(Pointing data for screenshots)
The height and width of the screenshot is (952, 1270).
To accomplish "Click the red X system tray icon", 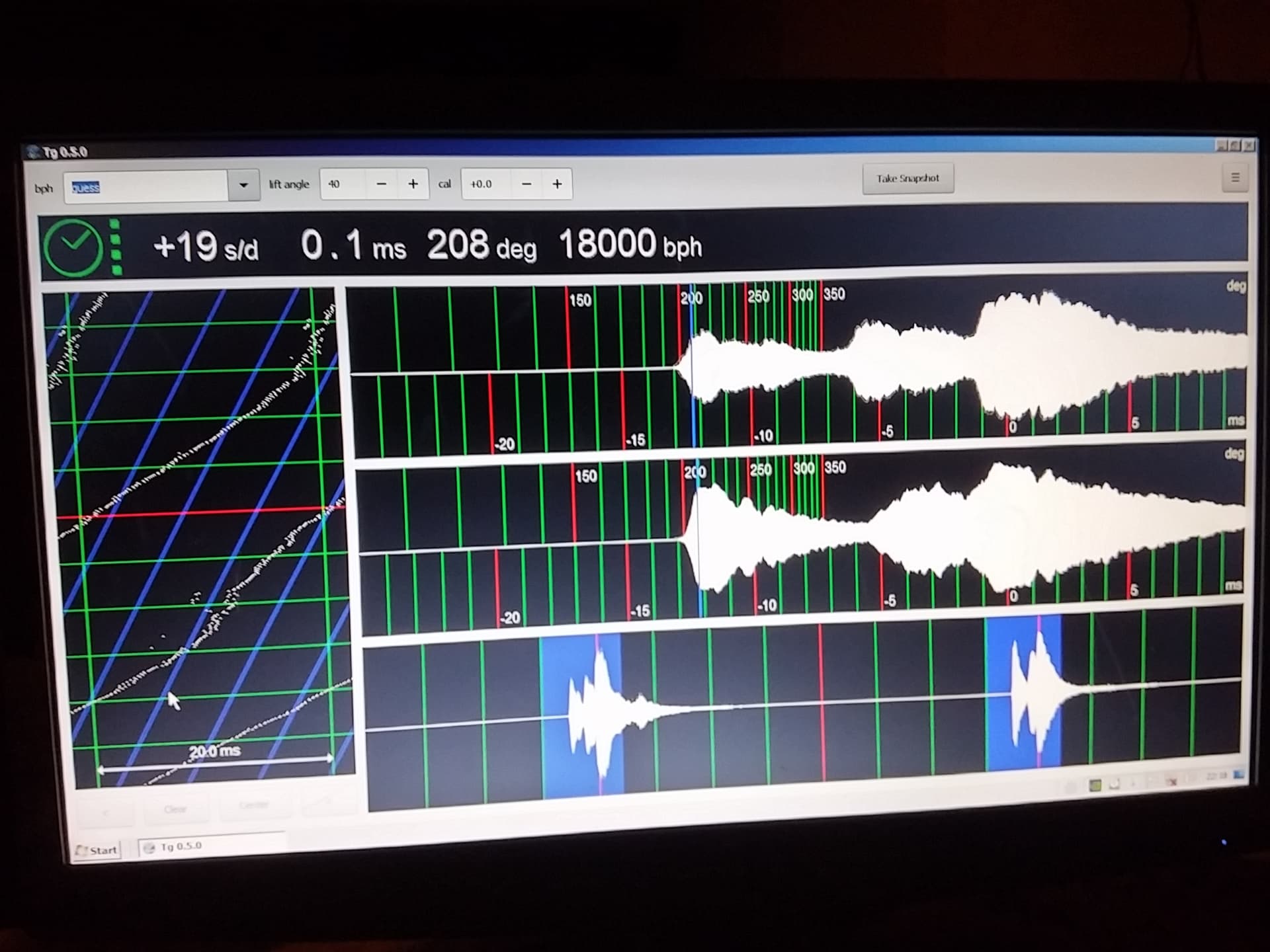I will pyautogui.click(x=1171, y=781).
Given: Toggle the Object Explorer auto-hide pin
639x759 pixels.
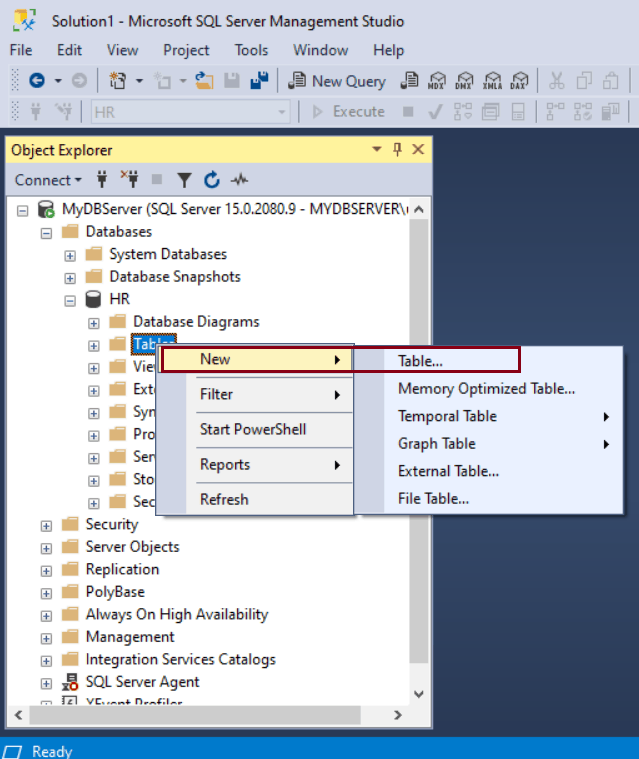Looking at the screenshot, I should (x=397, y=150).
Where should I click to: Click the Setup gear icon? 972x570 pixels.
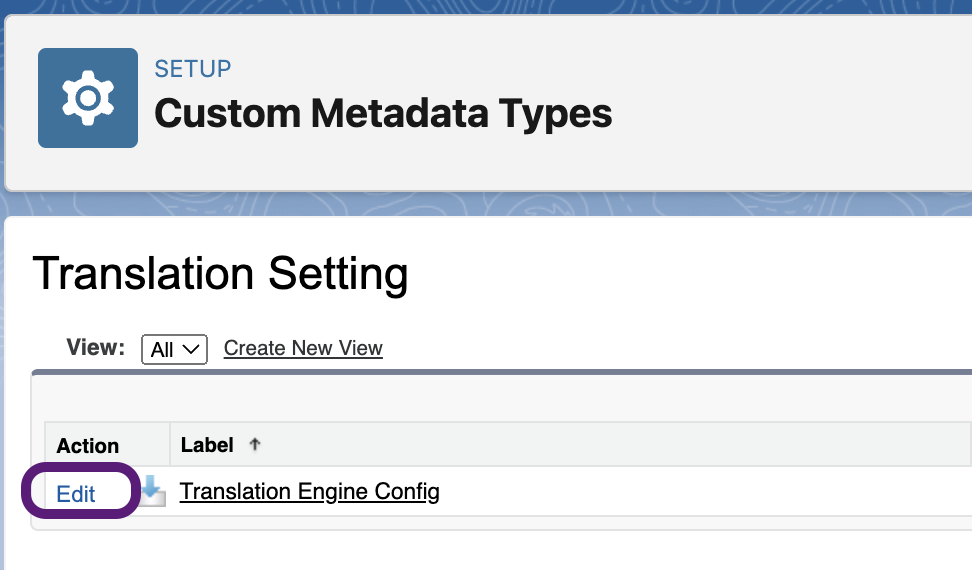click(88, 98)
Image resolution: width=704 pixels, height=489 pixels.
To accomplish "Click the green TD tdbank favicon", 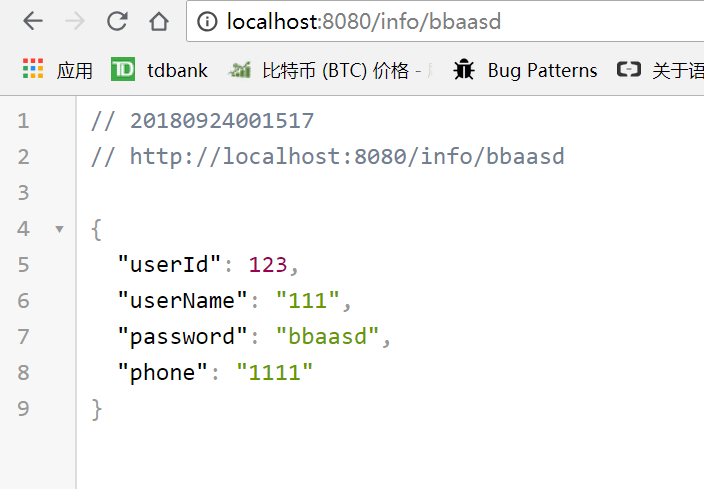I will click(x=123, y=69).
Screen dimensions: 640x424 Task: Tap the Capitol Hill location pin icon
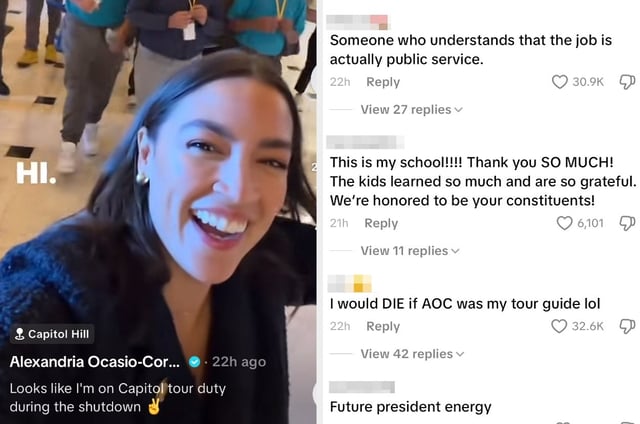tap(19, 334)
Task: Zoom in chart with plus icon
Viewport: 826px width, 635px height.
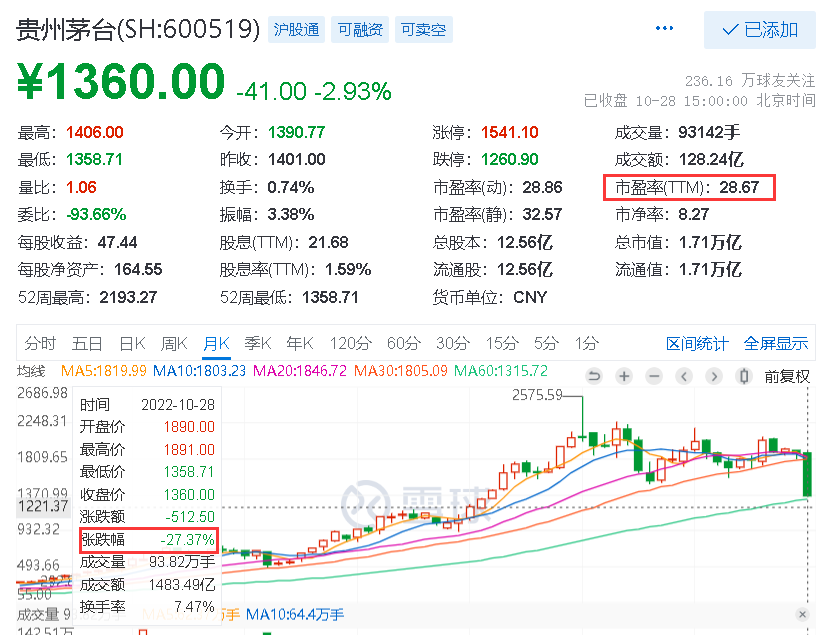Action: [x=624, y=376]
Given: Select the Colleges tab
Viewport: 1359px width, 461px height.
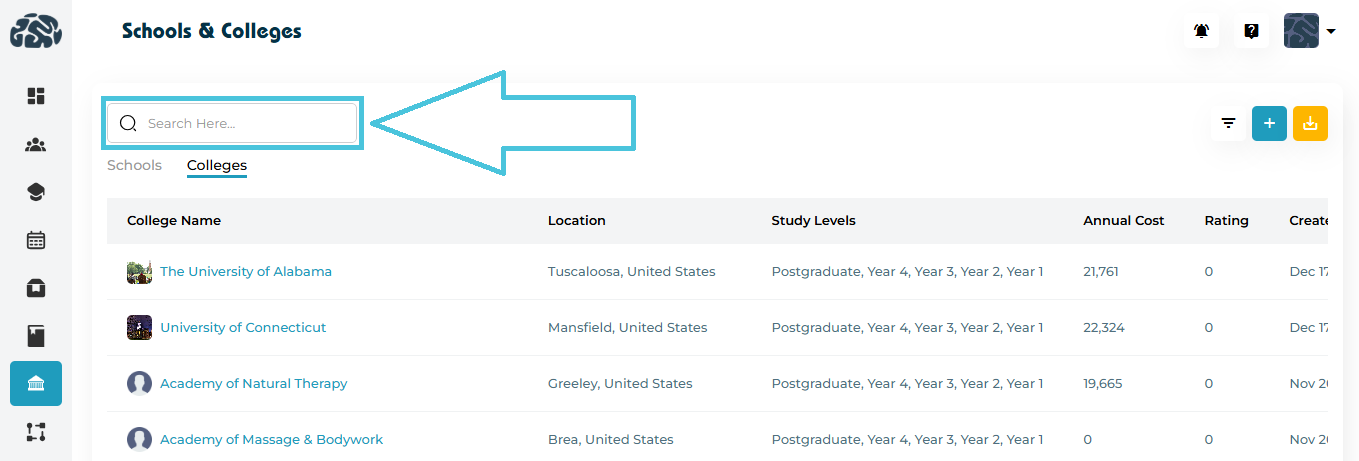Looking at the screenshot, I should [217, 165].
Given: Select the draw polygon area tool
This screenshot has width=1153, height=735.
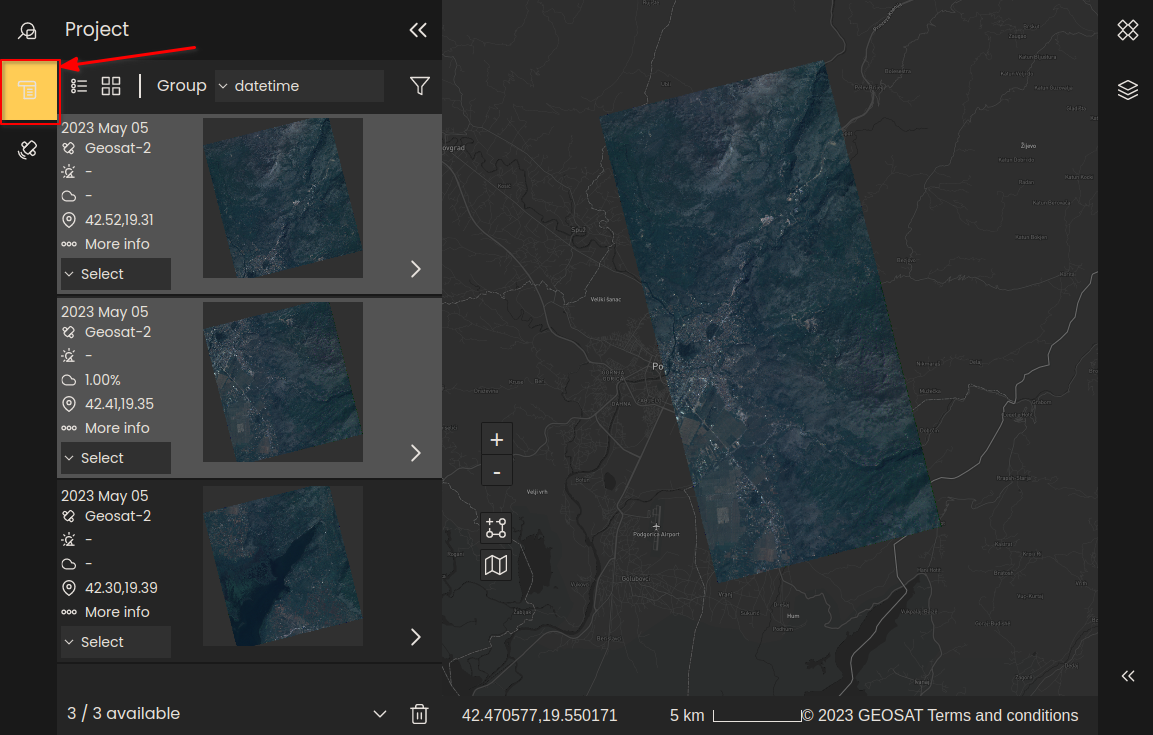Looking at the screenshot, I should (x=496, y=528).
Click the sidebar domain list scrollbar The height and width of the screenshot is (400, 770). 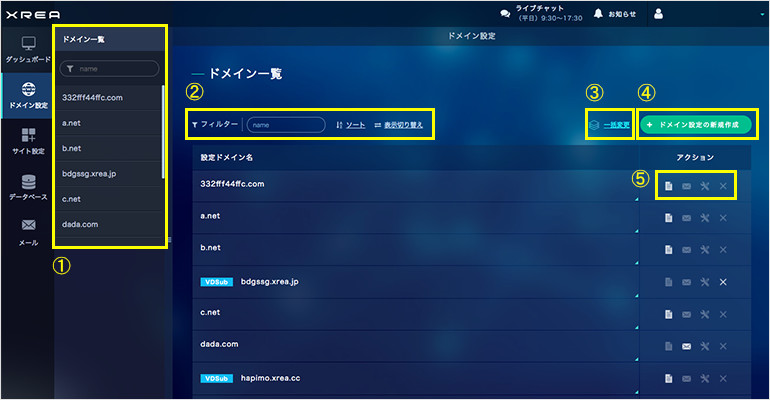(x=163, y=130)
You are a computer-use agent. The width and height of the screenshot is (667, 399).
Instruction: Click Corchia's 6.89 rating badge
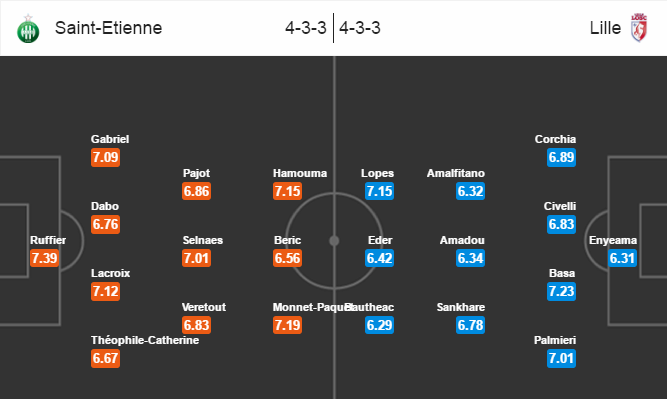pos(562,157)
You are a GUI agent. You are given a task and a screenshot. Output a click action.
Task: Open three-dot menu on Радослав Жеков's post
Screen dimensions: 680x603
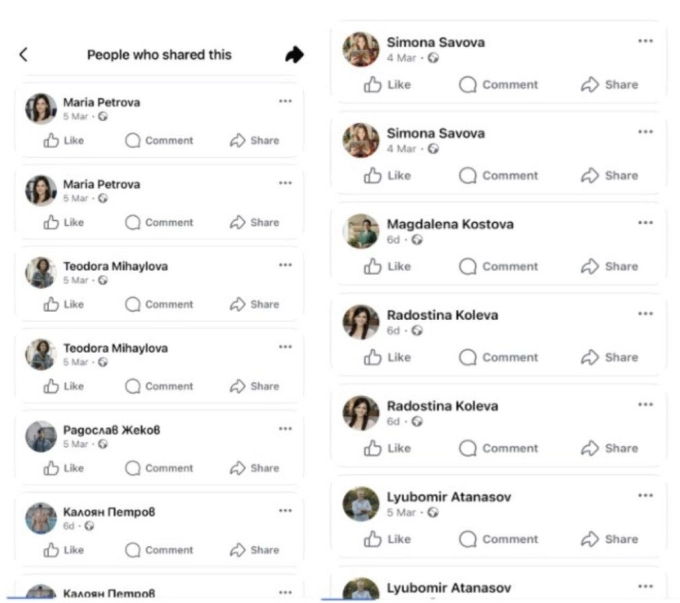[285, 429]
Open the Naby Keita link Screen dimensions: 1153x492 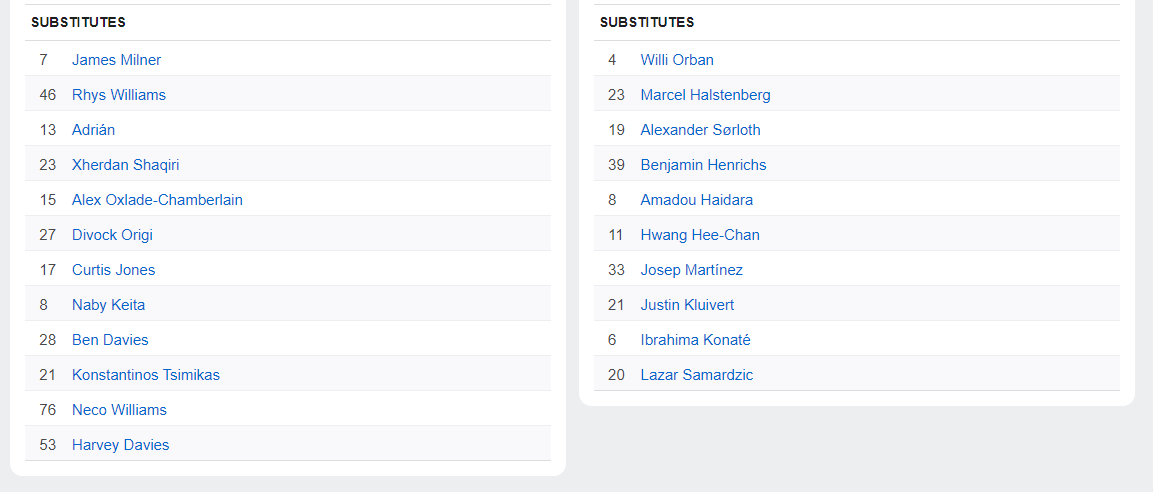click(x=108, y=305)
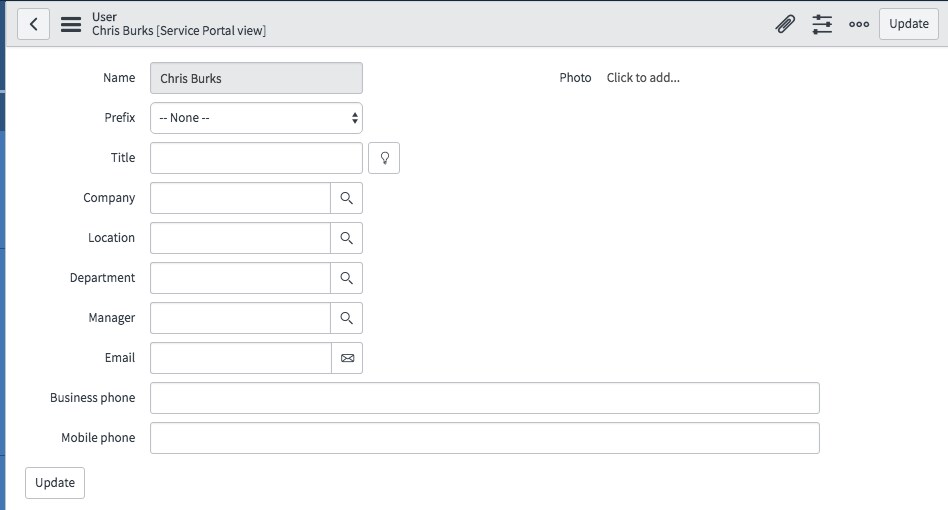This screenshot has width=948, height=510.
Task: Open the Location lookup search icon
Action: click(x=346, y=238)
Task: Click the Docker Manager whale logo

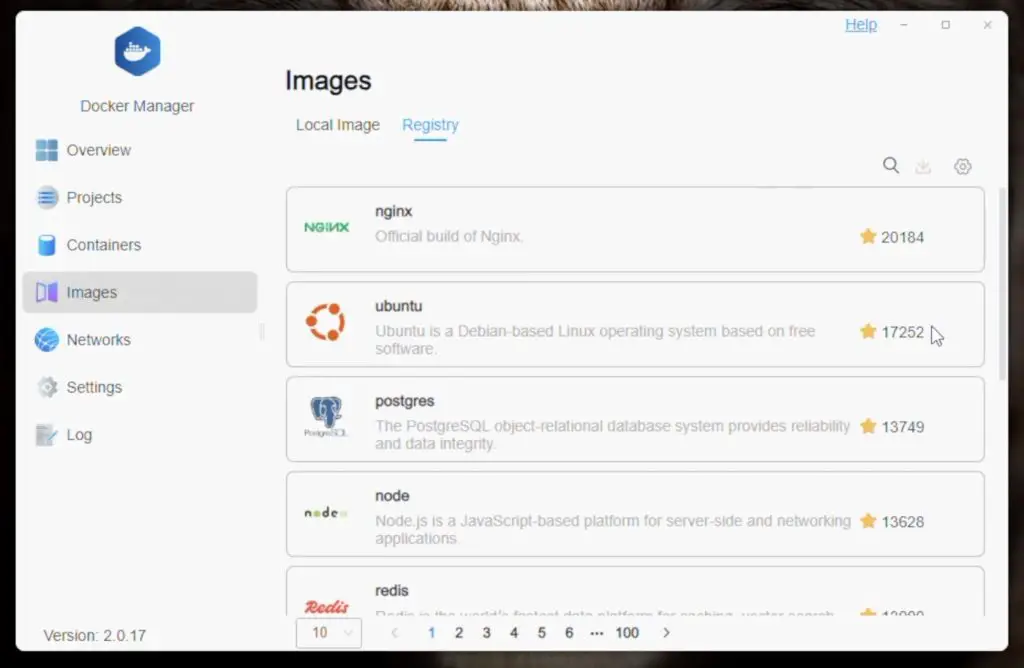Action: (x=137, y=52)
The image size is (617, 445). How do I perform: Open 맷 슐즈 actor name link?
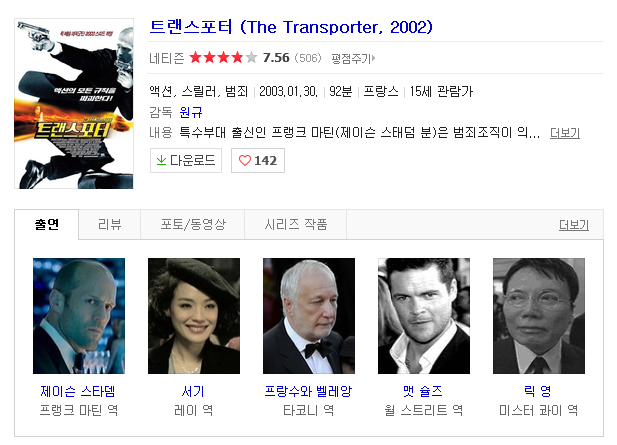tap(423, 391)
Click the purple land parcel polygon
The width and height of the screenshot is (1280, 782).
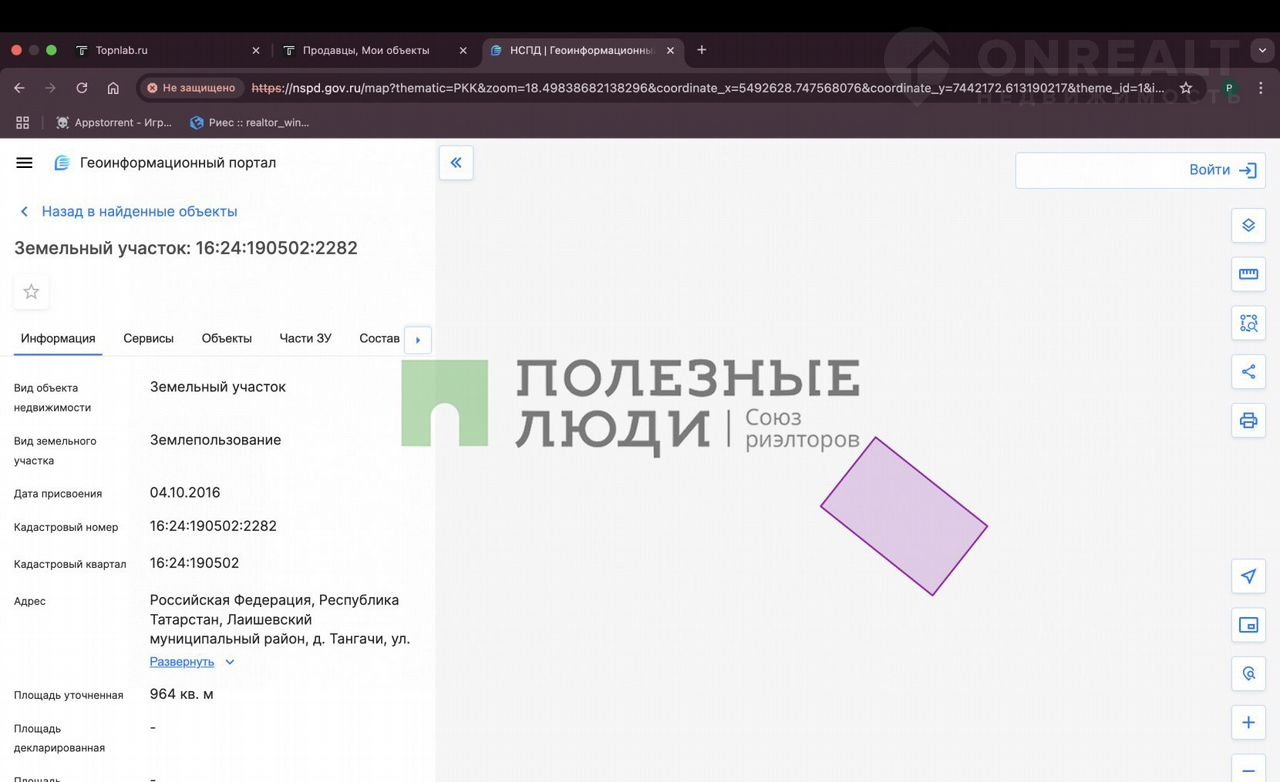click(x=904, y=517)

## Task requirements
List every line of the material above that contains the word "Viewport", matching case exactly.

## Finished answer
Viewport: 826px width, 635px height.
Viewport: 1359px width, 461px height.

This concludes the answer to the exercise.